#### GOAL OF THE EXERCISE:
Copy the listing exactly as given. Omit every picture.

#### GIVEN RECORDS:
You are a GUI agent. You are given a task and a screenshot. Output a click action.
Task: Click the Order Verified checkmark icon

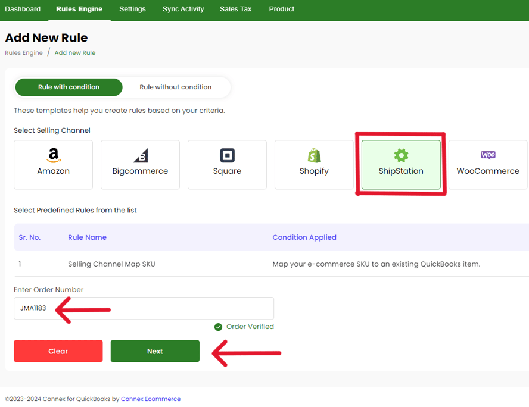pos(218,327)
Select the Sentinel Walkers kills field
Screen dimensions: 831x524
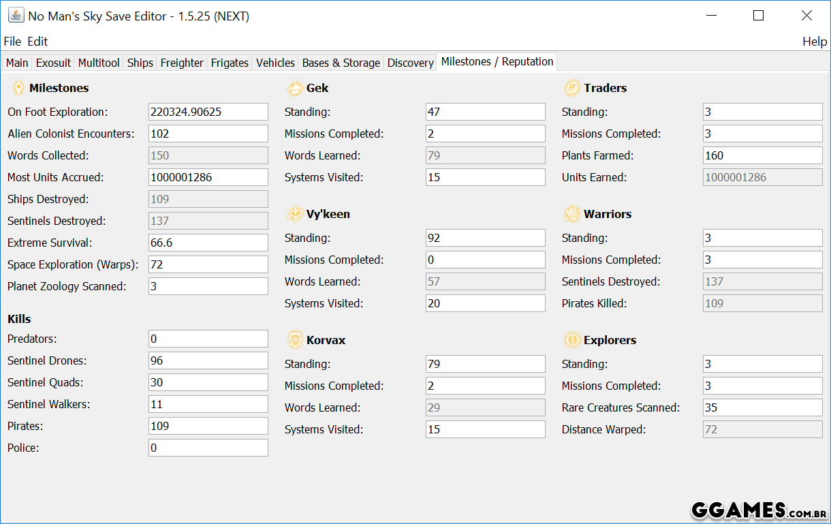point(208,404)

#### ANSWER SECTION:
You are a GUI agent. You are given a task and a screenshot. Output a click action.
Task: Click the Order Verified checkmark icon

pos(218,327)
Select the Sentinel Walkers kills field
Screen dimensions: 831x524
point(208,404)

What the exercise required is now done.